Domenico Volpati ricorda Osvaldo Bagnoli: "Un padre per noi del Verona"
Riepilogo IA
L'ex centrocampista Domenico Volpati, protagonista dello storico scudetto del Verona del 1985, ha ricordato con affetto il suo allenatore Osvaldo Bagnoli, scomparso recentemente. La sua coerenza e il suo carisma hanno lasciato un segno indelebile nel cuore dei suoi giocatori.
Volpati ha descritto Bagnoli come un uomo senza nemici, capace di creare un forte senso di appartenenza. Ha condiviso un aneddoto significativo: “Un giorno il presidente entrò nello spogliatoio e consigliò a Bagnoli di far giocare un altro giocatore.

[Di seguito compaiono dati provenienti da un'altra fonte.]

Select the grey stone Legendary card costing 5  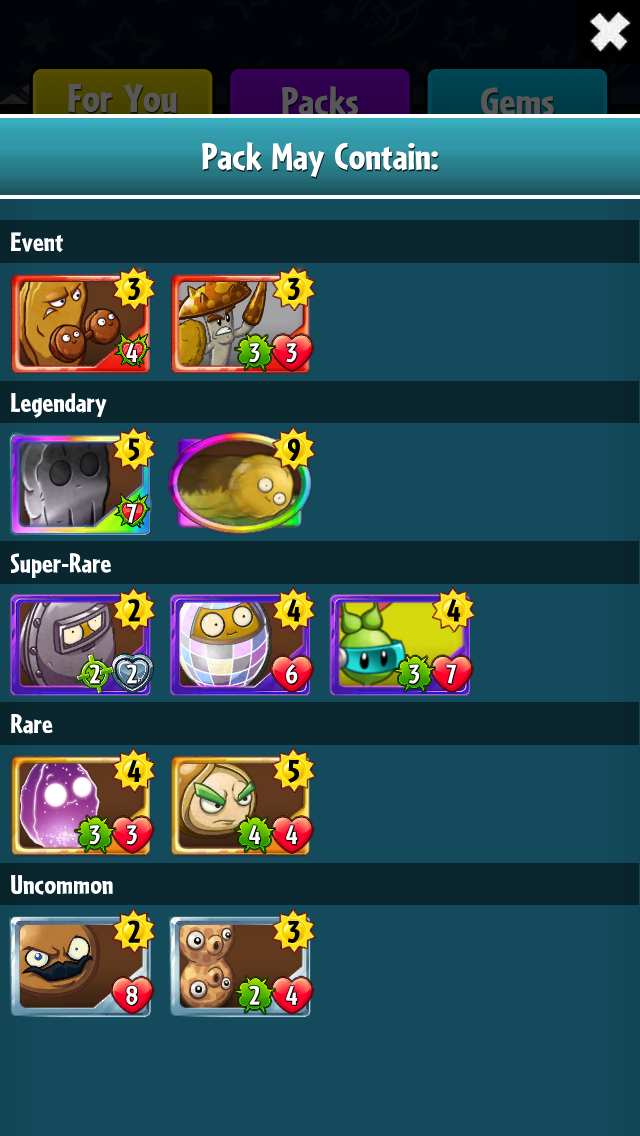pos(81,484)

Lui, davanti a tutti, lo accompagnò fuori sottobraccio: ‘Lei può decidere qualsiasi cosa, ma non qui dentro’.” Questo gesto evidenziava il rispetto e la dedizione di Bagnoli verso la sua squadra.
Il segreto del successo del Verona, secondo Volpati, era il gruppo: “Eravamo amici e ci sentiamo ancora tutti i giorni.” Ha ricordato anche il momento chiave della stagione: la vittoria per 5-3 contro l’Udinese, che rappresentò una svolta.
Bagnoli, noto per il suo basso profilo e il suo grande cuore, era un maestro nel creare unione tra i suoi giocatori. Volpati ha rievocato un episodio divertente: “Dopo una sconfitta con la Juventus, disse ai Carabinieri che ‘i ladri erano dall’altra parte’.”
Infine, Volpati ha sottolineato che l'impresa del Verona resta unica, paragonabile solo al Leicester di Ranieri. La passione di Bagnoli per il calcio era evidente, ma il suo approccio diretto e concreto non si adattava al gioco moderno. La sua figura rimane una fonte di ispirazione per molti, un vero e proprio "padre" per la squadra.